The only thing to send back is the number of lines below that hold the string "item".
********************
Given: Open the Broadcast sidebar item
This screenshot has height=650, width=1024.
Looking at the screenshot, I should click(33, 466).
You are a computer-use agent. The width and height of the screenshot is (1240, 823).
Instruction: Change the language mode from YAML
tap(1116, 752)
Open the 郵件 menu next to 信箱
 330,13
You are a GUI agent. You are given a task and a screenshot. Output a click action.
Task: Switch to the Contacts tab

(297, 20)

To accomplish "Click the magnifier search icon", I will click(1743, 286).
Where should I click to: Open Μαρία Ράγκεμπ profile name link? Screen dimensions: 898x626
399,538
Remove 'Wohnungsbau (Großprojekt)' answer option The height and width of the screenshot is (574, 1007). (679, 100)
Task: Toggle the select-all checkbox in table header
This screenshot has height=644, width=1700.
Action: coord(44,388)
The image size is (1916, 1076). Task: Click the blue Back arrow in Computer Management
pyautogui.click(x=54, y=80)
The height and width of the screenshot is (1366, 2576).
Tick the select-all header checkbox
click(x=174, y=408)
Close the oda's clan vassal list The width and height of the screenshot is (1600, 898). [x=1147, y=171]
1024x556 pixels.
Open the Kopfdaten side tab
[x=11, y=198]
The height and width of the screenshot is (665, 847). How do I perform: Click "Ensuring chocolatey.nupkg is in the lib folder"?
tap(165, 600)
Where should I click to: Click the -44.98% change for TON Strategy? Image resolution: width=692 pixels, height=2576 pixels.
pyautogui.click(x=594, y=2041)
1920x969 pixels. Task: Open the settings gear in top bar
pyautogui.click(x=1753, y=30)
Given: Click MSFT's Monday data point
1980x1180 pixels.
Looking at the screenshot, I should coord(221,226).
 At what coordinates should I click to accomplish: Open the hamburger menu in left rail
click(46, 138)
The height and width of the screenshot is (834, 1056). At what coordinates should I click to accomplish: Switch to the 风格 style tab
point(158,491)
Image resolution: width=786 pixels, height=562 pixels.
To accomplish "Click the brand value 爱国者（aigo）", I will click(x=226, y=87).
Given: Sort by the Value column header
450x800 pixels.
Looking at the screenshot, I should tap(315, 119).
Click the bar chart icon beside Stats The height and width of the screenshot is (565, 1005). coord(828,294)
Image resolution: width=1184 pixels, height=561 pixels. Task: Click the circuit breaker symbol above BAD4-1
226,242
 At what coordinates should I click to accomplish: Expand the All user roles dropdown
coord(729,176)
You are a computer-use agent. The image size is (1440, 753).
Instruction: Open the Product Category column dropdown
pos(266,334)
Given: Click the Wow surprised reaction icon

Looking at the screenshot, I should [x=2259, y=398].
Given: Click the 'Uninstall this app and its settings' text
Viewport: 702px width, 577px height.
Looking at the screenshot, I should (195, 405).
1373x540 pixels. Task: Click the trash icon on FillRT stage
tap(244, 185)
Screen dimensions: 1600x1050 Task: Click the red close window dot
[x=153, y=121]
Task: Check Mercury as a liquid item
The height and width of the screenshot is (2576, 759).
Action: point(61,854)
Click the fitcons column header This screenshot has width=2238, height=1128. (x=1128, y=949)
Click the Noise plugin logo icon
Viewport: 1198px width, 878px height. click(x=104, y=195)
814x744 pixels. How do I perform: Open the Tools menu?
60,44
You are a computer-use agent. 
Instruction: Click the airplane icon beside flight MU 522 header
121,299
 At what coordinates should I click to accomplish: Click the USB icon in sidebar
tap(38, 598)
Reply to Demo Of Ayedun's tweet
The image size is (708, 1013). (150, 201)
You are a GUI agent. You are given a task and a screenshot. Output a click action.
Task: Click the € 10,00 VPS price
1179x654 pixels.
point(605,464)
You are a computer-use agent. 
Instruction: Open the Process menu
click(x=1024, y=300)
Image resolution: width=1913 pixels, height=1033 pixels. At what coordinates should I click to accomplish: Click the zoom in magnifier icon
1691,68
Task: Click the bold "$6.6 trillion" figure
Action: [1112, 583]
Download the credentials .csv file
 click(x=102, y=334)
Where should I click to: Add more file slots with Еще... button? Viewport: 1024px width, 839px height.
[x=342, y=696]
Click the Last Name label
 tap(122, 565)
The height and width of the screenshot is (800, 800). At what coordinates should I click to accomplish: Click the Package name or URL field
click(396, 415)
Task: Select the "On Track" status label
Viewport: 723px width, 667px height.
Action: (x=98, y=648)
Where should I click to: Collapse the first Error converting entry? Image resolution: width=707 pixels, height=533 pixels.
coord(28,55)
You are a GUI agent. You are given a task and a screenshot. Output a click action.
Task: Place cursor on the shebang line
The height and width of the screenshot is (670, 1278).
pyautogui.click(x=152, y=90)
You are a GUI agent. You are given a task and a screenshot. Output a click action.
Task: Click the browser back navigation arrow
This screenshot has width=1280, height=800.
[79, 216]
********************
Exercise solution ->
2